刘金萍被肖道清骂懵了,想都没想就一口否认说:“肖书记,这……这绝不可能!就在前几天,我……我还亲自和泉旺乡的王书记通过电话,要他们接受往年的教训,今年再也不能恶打了……”

肖道清情绪烦躁,口气也益发严厉:“还不可能呢,刚才上泉旺村的电话已打到我办公室来了!闹不好已死了人,我的刘姑奶奶!这一来,我和曹市长又难清静了。泉旺乡老家那帮沾亲带故的乡亲能不来告状么?这不又得挤破我们两家的门,挤破我们办公室的门了!你……你说说,我们还要不要办公了!啊?”

刘金萍知道事情的真实性和严重性了,忙说:“肖书记,你别急,我……我和黄县长马上带人带枪过去,马……马上过去。”

肖道清的语气这才平缓了些:“还有一点,我现在也和你说清楚,要快刀斩乱麻,该抓的凶手,你们县公安局要马上抓,主动抓,不要再捅到市里,让吴明雄发火造成被动。吴书记这人你是知道的,不好糊弄,也没人敢和他瞎糊弄。你不主动点,到时候哭鼻子都没用。”

刘金萍说:“好,好,肖书记,我们都按你说的去做。你放心。我不会哭鼻子的。械斗的情况,我们去过现场以后,再向你汇报……”

肖道清一口回绝了:“这事你别找我汇报,也别去找曹市长,我们都是大漠干部,说轻说重了都不好,该汇报。你们就向管政祛的吴书记汇报。吴书记的意见就是我的意见,你们就要不折不扣地执行!”

这边刚放下电话,那边的电话又响了。

刘金萍接过电话一听,是上泉旺乡的王书记,气就不打一处来,不由分说,冲着话筒直叫:“王胡子,我问你,你这个乡党委书记是怎么当的?难道每年不死几个人就不好受么?就算你挡不住下面的械斗,可及时给我们县委报个消息总该做得到吧?这最起码的,你都没做到!你今天是不是又喝多了?醒了酒才想起打电话来?我告诉你,这事肖书记和曹市长已经知道了,你小心了就是!”

“啪”的一声摔下电话,刘金萍风风火火地叫来县长黄建国和县公安局长、武装部长,挎着抢,带着值班民警、民兵,分乘一部桑塔纳和几部破卡车,一路警笛呼啸,直驱泉旺乡境内的大漠河堤。

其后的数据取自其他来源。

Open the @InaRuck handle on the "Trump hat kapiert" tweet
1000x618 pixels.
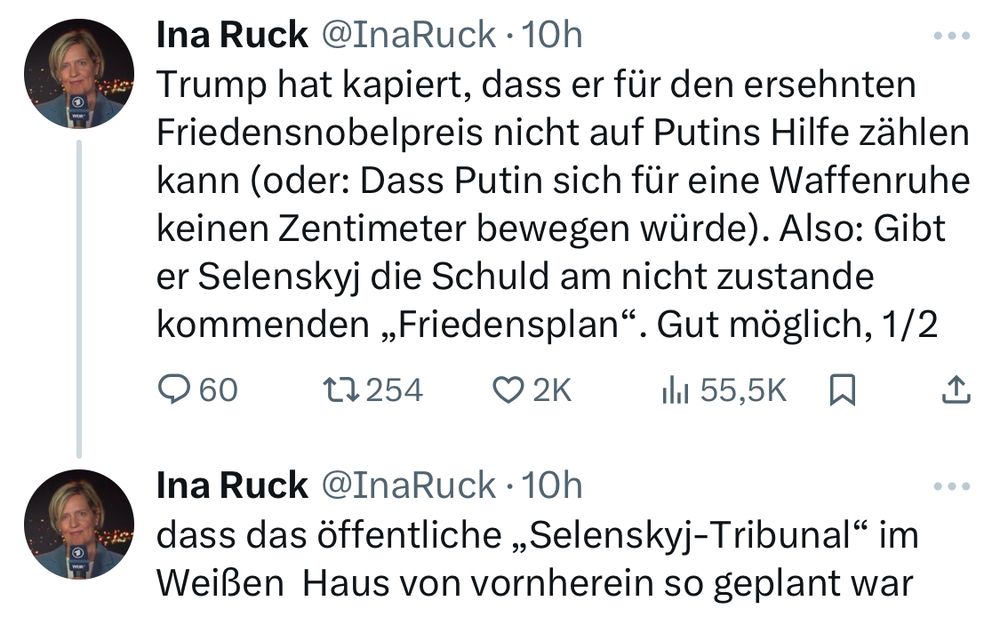coord(407,36)
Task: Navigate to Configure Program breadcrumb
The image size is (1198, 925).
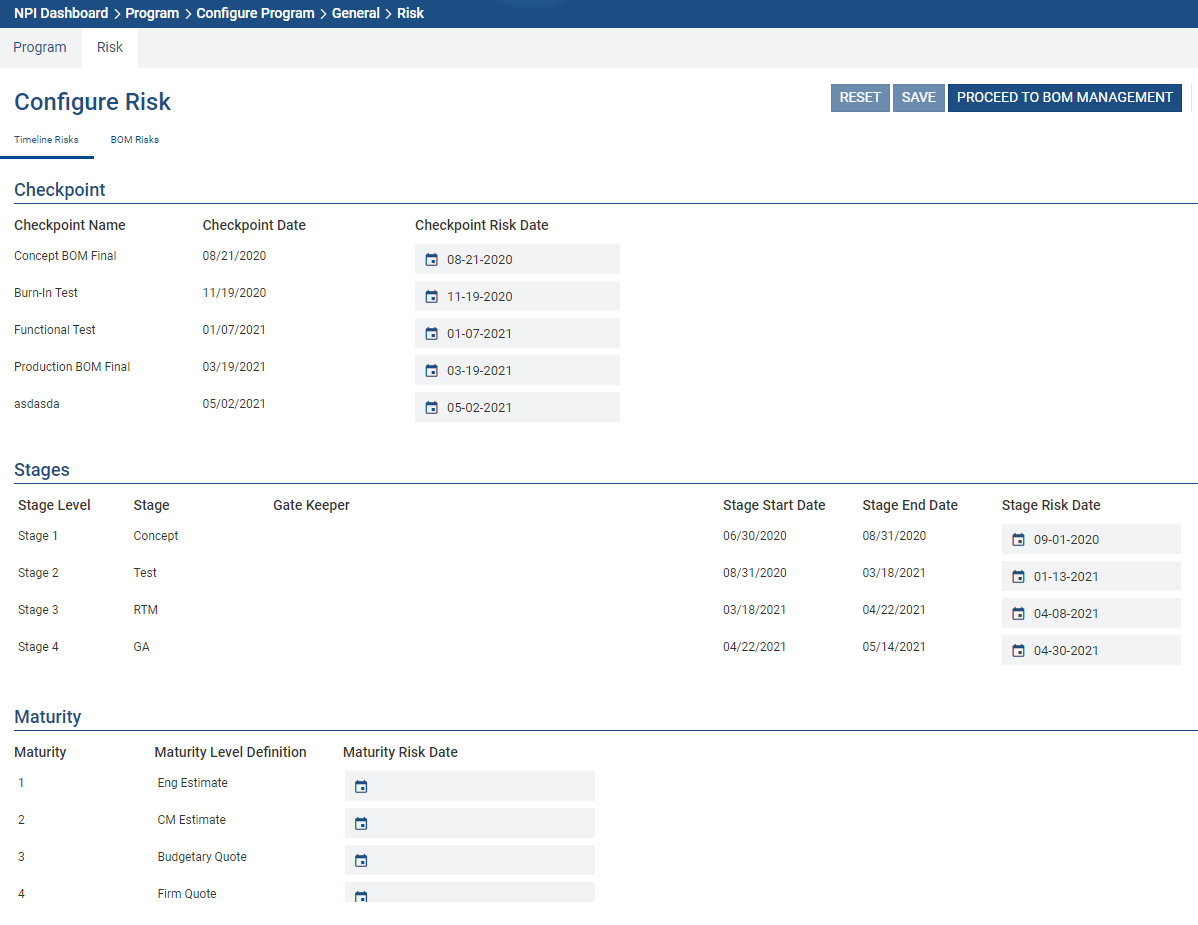Action: tap(255, 13)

坐在车里,刘金萍气得脸色发青,对县长黄建国说:“我真受够了,这回得动真格的,该抓几个就抓几个,该重判就重判,再不能姑息下去了。这简直是无法无天嘛。年年打,年年死人,你怎么做工作,他就是不听!”

黄建国没作声。

刘金萍用胳膊肘捅了捅黄建国:“黄县长,你倒说话呀?”

黄建国叹了口气:“我说啥?打来打去还不都是为了水么?这水的问题不从根本上解决,你再发狠也没用!”

这话不错。

水的问题,不但是上泉旺和下泉旺矛盾的根子,也是涉及整个大漠农业的根本性问题。这问题风调雨顺的年头还看不出,一遇上老天爷不给面子,稍稍有点旱情,就马上暴露出来了。最典型的是泉旺乡的上泉旺和下泉旺。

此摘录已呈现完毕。